NMR-logging measures the induced magnetic moment of hydrogen nuclei (protons) contained within the fluid-filled pore spaces of reservoir rocks. Magnetic moment is the strength and direction of a magnetic field, and may be visualized as a vector-valued quantity at each point within the magnetic field. A magnetic moment may be induced by subjecting the sample to an externally generated magnetic field.


Unlike acoustic, density, neutron, resistivity, and other conventional logging measurements, which respond to rock and fluid properties, NMR-logging measurements respond to the presence of hydrogen protons. These protons primarily occur in pore fluids, hence NMR measurements are a function of the volume, composition, viscosity, and distribution of these fluids (e.g., oil, gas, and water). NMR logs provide information about the fluids present in a medium, including the sizes of the pores containing the fluids. From this information, it is possible to infer physical properties such as porosity and permeability.


There are two phases to an NMR measurement: polarization and acquisition. First, hydrogen atoms in the fluid must be aligned (polarized) in the direction of a first static external magnetic field. This polarization takes a characteristic time T1. Second, the hydrogen atoms are tipped by a short burst from a second oscillating magnetic field that is designed so that the atoms precess in resonance in a plane perpendicular to the first external magnetic field. The frequency of oscillation is known as the Larmor frequency. The precession of the hydrogen atoms induces an electrical signal in a receiving antenna. The decay time of this signal is known as the T2 time.
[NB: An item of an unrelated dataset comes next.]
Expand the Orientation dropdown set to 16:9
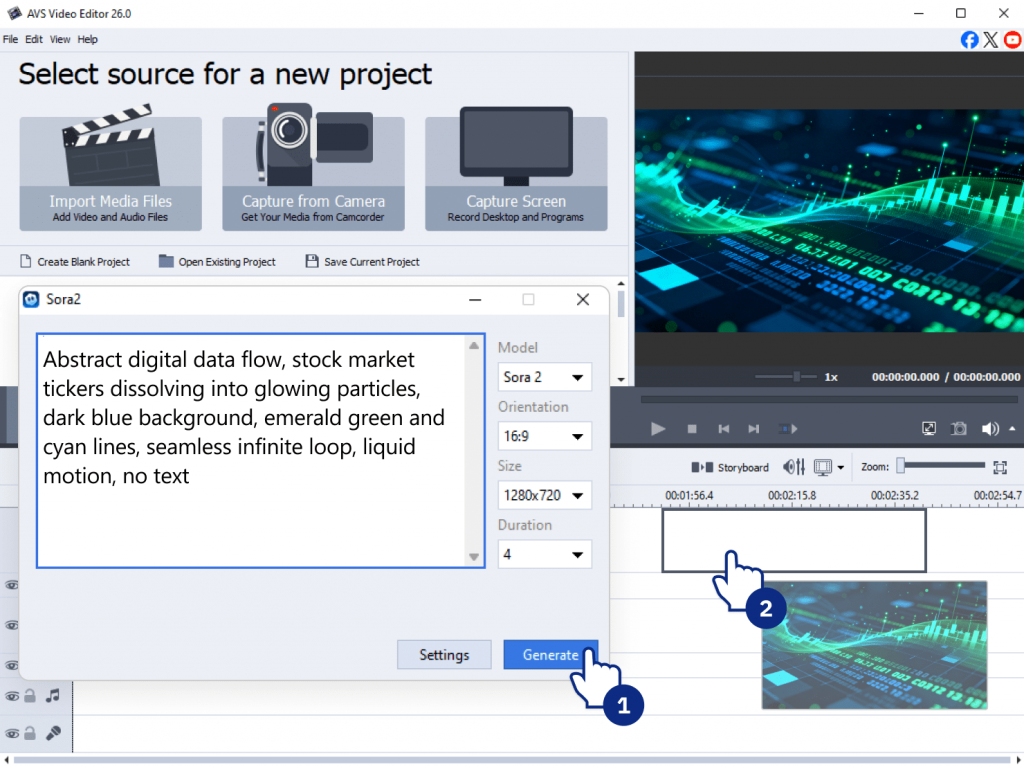1024x767 pixels. click(544, 436)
FIG. 1 shows an example of an NMR-logging tool (100). In this case the NMR-logging tool (100) is attached to a rotating drillstring (102). Permanent magnets (104) as well as transmitter coils (106) and receiver coils (not shown) are attached to the drillstring (102). The permanent magnets (104) create a low-gradient static magnetic field shown here by the larger equipotential curves (108). The transmitter coils (106) create the second short-burst oscillating magnetic field shown by the smaller equipotential curves (110) and the half-donut-shape (112) that lies closer to the transmitter coils (106).


During well logging, there is a tradeoff between the time needed for polarization and acquisition and other logging parameters such as logging speed and sampling frequency. The longer the time spent on polarization and acquisition, the more complete the measurement. However, a long polarization and acquisition time will result in a slower logging speed or less frequent samples.
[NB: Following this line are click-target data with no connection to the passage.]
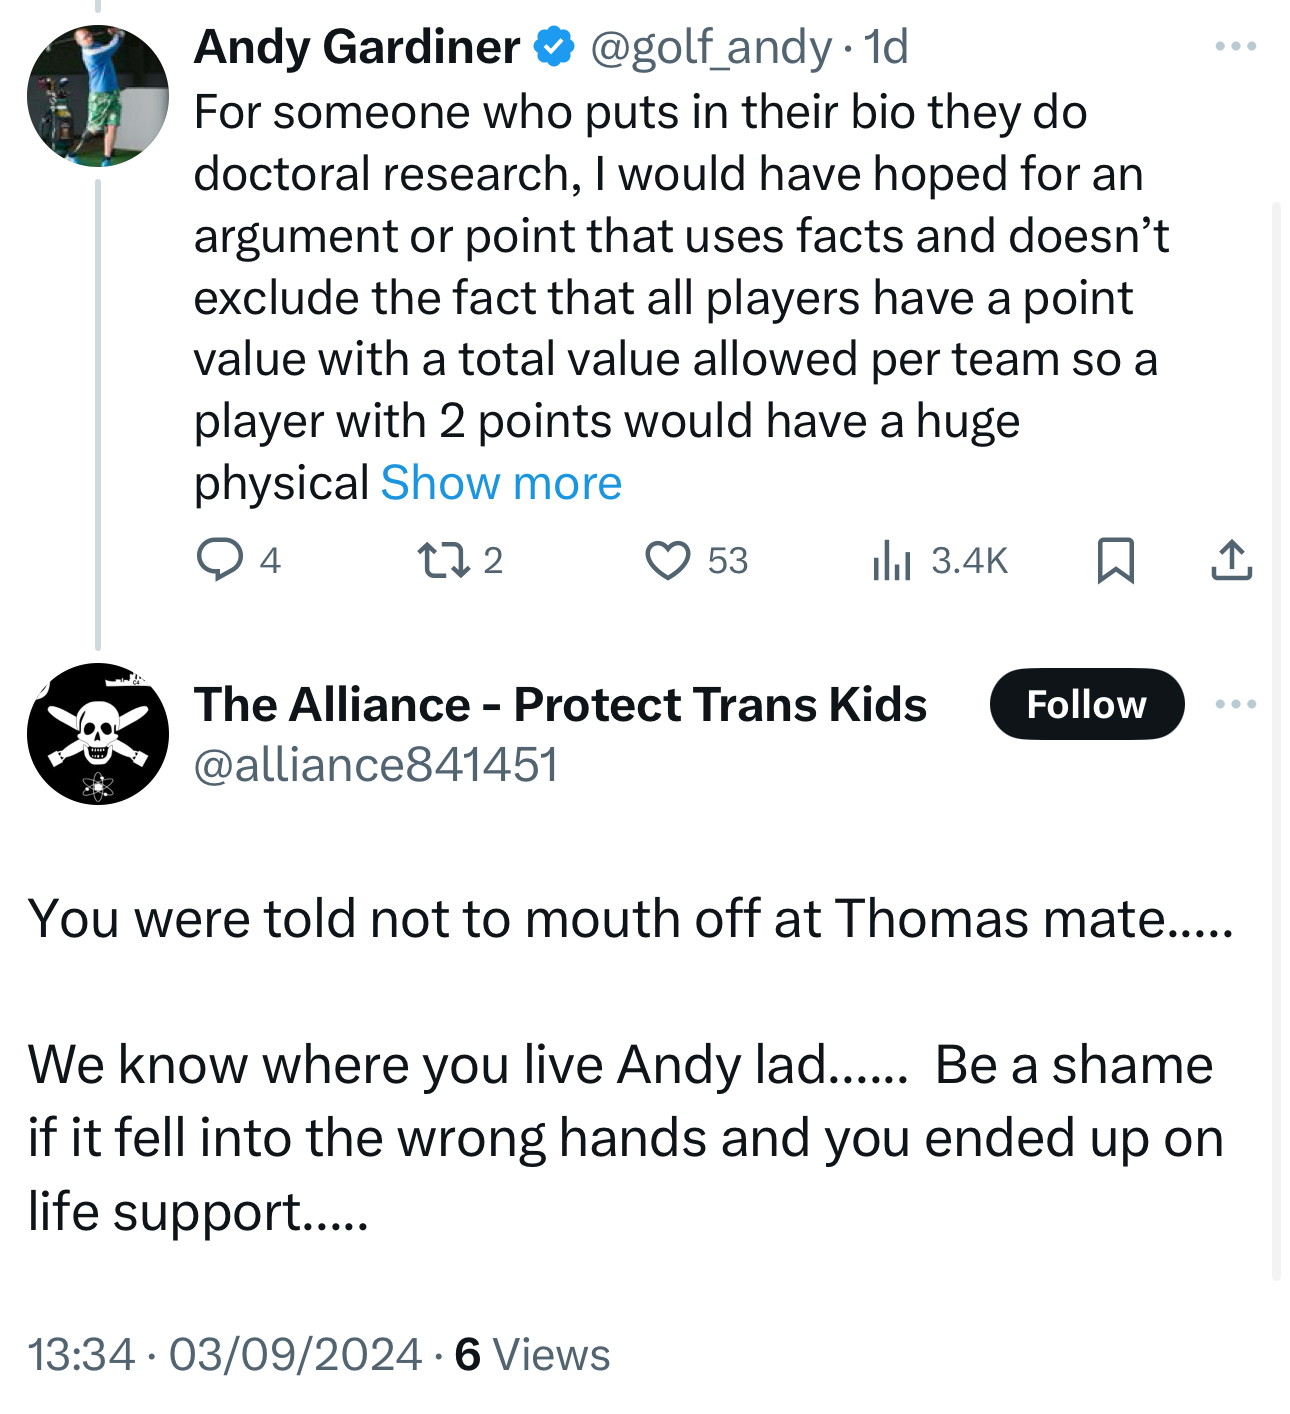The height and width of the screenshot is (1414, 1290).
Task: Click the 13:34 · 03/09/2024 timestamp
Action: pyautogui.click(x=225, y=1355)
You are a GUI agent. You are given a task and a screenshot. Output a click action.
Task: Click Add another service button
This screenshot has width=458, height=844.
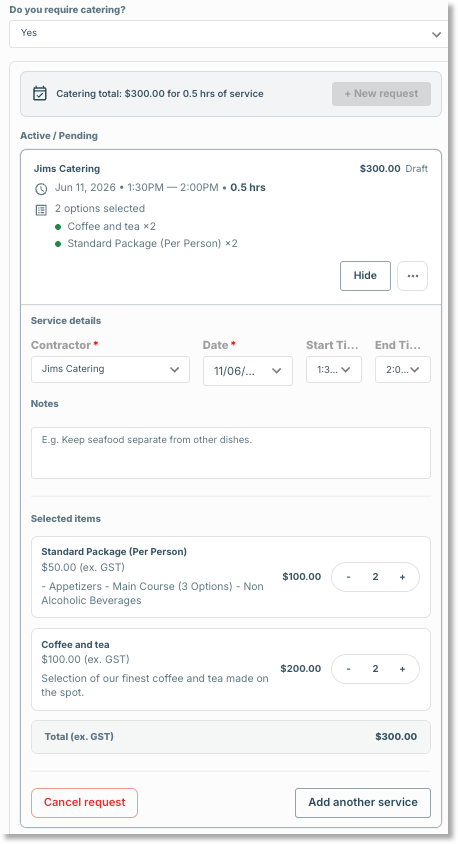tap(363, 803)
One of the important applications of NMR well logging is to evaluate the pore size distribution by assuming the pore space has a simple geometry, e.g., a spherical shape with a smooth surface. However, the solid-pore interface may be irregular and rough. This roughness accelerates the relaxation of NMR signals by offering more surface area for nuclear spins to be relaxed, resulting in a shorter T2 time. Without accounting for the surface roughness in NMR-logging interpretation, petrophysicists may underestimate the pore sizes within reservoir rocks.


Presented below are methods and a system for determining the surface roughness of pore spaces in rocks so that the pore size may be accurately estimated. The T2 time may then be corrected. Determination of surface roughness is accomplished by obtaining an image of a connected volume of pore spaces, examining a pixelated (i.e., discretized) version of the image of a particular three-dimensional (“3D”) pore space, and constructing a triangulated mesh surface in place of the original pixelated pore space. A reference surface without surface texture may be created using parametric functions (such as, e.g., spherical harmonic functions), and a constructed surface that includes surface roughness may also be generated. The height variation between the reference and constructed surface may then be calculated as a surface roughness value at each location on the surface and used to determine a roughness coefficient that represents the entire pore space. This roughness coefficient may then be used to correct the T2 time.



FIG. 2 shows a pixelated 3D image of pore space (200) and rock matrix (202) in a rock sample obtained from a micro-computed tomography system and imaged by an image analysis system. However, other image types may be used to obtain a 3D pixelated image, such as, e.g., micro-CT, nano-CT, etc. The 3D image may also be a 3D pixel representation of an x-ray of a rock sample. Methods that create synthetic pore structures may also be used, including stochastic methods, process-based methods, and deep learning methods. The 3D image may be segmented, for example by converting it into a binary image that interprets each pixel as either rock matrix (the binary 1) or pore space (the binary 0). After the grayscale image has been segmented into a binary image, the three-dimensional pore space will be partitioned into a plurality of individual pores using a marker-controlled watershed segmentation method. However, other methods known to a person of ordinary skill in the art may be used instead of the watershed method.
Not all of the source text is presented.